WHAT YOU NEED TO DO:
**A)** In the skateboarding interview, how many complete skateboards did Mark Gonzales ask Blind for?
**B)** Please reproduce the rows from the line with "Task: Open the Security shield icon" to the line with "Action: click(x=456, y=324)", replacing "Fit All In" with "Zoom to Fit" and leaving everything else unchanged.

Probably like 50 completes and then maybe like 150 decks and a bunch of wheels and all kinds of other stuff.
Did you see Scuba put that truck on backwards?
Yeah. One of the better photos on my computer now.
What was the story about all the completes you brought?
Oh man. Years ago Blind made like a bunch of like miniature skateboards. Like ones that you can’t even skate. They had original Blind graphics and some of them were ones that Mark Gonzales had done. They didn’t get his permission or anything to reprint these. Then Deluxe and Mark found out about it and instead of suing Blind like they really easily could have done, Mark had the great idea of asking for one hundred complete skateboards. So Blind sent him one hundred skateboards and they’re all Blind minis and micros and just the tiniest boards. These Blind boards have been sitting at Deluxe for a few years and they didn’t know what to do with them. So they found out about the trip and then they called me up to give them out to kids so we brought about damn near 50 Blind completes over to the kids covered all the Deluxe stickers.
What did you think when they showed up at your house?

DATASET EXCERPTS:
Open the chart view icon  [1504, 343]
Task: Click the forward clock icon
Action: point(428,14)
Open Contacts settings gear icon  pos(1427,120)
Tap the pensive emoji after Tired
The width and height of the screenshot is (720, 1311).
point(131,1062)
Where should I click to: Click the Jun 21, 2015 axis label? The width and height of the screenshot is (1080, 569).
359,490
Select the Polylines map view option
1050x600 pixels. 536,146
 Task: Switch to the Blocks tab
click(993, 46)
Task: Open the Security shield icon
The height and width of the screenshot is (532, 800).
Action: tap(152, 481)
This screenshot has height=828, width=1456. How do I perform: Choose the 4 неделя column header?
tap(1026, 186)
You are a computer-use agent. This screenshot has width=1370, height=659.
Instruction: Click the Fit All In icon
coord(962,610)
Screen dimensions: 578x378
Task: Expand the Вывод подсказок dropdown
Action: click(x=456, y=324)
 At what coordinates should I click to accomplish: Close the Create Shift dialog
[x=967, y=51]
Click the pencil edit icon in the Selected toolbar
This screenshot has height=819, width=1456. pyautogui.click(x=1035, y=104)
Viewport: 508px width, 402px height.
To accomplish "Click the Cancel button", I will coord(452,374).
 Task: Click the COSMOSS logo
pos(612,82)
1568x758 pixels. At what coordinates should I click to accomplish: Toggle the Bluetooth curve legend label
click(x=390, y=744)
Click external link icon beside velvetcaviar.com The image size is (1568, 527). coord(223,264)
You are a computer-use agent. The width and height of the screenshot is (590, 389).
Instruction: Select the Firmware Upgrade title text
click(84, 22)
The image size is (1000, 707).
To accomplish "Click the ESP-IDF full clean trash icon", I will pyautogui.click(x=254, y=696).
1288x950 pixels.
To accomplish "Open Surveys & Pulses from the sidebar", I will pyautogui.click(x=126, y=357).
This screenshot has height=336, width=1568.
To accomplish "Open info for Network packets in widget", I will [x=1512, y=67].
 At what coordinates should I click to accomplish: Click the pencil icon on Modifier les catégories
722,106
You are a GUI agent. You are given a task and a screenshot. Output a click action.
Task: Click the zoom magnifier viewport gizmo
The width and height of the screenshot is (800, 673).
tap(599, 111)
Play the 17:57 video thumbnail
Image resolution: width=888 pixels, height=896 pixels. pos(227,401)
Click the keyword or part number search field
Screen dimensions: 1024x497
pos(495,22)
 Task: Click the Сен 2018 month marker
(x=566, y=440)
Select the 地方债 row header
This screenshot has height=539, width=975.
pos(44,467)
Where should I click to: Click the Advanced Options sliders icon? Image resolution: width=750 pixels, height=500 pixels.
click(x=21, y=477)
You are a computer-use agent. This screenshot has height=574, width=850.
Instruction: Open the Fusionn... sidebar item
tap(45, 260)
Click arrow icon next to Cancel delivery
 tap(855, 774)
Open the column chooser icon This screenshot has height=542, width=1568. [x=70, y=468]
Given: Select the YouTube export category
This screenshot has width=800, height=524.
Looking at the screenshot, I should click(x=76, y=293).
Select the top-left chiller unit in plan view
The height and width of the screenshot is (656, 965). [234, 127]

SOLUTIONS TO EACH TASK:
**A)** One hundred complete skateboards.

**B)**
Task: Open the Security shield icon
The height and width of the screenshot is (532, 800).
Action: tap(152, 481)
This screenshot has height=828, width=1456. How do I perform: Choose the 4 неделя column header?
tap(1026, 186)
You are a computer-use agent. This screenshot has width=1370, height=659.
Instruction: Click the Zoom to Fit icon
coord(962,610)
Screen dimensions: 578x378
Task: Expand the Вывод подсказок dropdown
Action: click(x=456, y=324)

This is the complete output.